In the entries below, count the lines holding "will". Reply with the number only.

++++++++++

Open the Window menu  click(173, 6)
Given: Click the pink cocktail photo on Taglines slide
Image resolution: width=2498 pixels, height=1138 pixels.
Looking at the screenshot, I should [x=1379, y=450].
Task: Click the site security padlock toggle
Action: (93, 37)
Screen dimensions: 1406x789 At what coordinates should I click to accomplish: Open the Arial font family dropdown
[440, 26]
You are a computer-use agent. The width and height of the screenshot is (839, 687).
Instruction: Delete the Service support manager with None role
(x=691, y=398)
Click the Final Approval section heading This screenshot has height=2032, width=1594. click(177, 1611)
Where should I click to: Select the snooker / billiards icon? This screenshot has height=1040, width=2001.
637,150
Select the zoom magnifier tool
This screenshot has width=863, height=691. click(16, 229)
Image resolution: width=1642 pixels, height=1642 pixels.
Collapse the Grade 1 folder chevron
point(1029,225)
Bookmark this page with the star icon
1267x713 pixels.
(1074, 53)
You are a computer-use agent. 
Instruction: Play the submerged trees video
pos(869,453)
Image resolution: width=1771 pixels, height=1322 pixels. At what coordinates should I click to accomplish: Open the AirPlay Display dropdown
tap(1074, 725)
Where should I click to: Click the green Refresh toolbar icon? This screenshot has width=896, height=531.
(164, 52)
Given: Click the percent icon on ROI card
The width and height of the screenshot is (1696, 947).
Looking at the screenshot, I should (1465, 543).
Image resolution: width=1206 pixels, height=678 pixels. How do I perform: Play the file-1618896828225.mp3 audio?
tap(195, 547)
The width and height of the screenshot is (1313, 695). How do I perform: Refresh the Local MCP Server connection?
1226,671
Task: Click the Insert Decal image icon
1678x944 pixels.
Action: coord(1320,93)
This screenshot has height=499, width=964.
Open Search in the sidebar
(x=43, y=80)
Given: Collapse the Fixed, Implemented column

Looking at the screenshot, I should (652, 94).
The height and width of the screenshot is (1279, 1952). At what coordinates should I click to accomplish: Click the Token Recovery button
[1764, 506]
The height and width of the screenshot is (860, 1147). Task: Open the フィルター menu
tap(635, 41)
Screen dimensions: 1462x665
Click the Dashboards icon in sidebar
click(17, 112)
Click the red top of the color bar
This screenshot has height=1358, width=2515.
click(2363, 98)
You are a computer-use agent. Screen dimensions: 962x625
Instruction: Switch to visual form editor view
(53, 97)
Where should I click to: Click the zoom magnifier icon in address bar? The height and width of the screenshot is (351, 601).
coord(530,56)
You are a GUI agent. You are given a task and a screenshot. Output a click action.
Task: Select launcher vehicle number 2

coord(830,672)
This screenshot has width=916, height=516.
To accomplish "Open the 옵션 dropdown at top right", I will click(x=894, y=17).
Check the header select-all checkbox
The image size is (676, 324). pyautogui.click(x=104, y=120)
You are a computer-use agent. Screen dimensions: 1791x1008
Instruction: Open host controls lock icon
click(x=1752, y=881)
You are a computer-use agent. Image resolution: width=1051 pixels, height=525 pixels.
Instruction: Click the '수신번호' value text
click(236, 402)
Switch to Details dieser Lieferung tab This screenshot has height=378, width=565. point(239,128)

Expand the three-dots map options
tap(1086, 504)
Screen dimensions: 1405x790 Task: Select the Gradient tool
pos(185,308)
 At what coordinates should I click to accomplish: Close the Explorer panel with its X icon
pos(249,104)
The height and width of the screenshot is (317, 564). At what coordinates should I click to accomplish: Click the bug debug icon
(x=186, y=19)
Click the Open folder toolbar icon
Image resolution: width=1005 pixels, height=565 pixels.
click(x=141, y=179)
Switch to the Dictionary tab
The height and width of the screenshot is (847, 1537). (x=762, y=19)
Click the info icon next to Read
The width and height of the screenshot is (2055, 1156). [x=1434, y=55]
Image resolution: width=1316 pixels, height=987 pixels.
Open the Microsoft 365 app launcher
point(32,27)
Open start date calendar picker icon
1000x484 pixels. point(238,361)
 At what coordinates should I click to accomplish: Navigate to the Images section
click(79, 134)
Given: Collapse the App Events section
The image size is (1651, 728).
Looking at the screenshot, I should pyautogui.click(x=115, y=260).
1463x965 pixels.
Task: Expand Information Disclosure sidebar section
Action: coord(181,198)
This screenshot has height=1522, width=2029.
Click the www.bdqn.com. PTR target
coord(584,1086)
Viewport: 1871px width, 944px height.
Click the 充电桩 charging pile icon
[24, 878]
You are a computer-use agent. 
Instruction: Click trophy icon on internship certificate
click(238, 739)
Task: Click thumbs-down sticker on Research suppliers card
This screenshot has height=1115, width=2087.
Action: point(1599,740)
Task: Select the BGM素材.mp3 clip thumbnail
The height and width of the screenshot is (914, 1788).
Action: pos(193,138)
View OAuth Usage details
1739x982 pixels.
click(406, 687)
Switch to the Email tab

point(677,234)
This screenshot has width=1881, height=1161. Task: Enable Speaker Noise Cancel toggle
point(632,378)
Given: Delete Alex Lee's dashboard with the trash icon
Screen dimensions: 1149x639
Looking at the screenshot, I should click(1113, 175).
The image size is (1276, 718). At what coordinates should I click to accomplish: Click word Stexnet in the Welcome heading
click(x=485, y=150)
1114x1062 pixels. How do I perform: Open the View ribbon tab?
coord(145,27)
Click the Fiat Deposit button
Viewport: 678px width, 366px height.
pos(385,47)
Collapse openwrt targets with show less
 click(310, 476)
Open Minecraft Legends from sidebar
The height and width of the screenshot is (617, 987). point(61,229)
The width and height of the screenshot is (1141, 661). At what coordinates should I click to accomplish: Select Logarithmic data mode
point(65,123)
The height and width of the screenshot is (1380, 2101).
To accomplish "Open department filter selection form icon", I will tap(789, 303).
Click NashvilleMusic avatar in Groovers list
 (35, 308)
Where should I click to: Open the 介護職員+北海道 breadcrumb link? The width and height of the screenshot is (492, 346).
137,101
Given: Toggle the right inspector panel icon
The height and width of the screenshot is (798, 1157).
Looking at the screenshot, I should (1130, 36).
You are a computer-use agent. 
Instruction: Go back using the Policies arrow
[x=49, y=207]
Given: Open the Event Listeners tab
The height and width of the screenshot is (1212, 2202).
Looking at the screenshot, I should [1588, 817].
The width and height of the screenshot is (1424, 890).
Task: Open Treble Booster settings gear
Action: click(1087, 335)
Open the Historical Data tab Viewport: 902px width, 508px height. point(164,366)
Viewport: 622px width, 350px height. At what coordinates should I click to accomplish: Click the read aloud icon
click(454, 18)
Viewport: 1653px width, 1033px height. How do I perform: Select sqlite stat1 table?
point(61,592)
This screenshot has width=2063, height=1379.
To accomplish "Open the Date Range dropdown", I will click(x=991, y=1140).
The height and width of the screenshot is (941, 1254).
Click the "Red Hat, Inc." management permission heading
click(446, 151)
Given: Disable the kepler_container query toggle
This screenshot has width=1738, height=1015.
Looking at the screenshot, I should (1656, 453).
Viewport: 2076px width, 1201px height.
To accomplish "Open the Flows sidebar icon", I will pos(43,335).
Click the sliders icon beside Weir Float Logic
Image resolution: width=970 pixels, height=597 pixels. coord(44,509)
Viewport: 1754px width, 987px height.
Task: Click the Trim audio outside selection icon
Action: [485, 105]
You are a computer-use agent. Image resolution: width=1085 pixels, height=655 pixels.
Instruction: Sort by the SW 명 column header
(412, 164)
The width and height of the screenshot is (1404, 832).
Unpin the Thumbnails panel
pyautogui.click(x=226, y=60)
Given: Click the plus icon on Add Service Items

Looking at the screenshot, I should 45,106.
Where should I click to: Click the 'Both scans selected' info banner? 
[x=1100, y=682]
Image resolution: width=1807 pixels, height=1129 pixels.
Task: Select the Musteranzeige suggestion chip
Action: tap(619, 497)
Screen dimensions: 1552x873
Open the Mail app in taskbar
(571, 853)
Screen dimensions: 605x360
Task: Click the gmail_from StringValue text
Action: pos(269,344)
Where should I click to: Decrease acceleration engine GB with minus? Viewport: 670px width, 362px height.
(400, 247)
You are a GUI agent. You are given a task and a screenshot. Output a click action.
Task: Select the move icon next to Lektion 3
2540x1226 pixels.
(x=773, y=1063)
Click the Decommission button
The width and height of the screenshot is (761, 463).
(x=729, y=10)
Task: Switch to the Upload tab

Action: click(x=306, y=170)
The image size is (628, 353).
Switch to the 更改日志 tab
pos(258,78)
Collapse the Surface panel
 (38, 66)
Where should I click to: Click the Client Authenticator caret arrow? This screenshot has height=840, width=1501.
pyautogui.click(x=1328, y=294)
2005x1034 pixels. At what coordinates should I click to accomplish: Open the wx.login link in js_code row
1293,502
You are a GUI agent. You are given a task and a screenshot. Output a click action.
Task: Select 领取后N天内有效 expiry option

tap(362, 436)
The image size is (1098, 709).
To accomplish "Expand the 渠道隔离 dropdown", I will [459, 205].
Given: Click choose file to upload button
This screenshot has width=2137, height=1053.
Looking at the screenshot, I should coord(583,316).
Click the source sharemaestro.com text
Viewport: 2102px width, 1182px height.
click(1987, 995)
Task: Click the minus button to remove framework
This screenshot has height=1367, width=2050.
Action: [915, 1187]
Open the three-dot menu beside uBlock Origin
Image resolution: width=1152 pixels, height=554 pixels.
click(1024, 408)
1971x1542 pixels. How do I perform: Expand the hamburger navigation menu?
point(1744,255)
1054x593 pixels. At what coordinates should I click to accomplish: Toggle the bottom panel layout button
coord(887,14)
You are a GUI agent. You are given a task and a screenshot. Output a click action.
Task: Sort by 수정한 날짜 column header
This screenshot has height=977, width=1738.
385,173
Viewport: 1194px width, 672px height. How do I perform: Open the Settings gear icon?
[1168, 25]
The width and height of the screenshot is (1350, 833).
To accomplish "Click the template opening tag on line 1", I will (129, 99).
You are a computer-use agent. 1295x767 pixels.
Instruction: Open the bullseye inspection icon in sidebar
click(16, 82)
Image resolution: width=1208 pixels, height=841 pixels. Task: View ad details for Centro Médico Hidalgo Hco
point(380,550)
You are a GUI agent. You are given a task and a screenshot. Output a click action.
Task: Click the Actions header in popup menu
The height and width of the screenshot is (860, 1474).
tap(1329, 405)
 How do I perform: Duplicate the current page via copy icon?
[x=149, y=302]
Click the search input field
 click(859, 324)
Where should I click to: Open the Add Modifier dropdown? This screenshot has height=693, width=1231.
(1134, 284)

++++++++++

**WRITTEN SOLUTION:**
6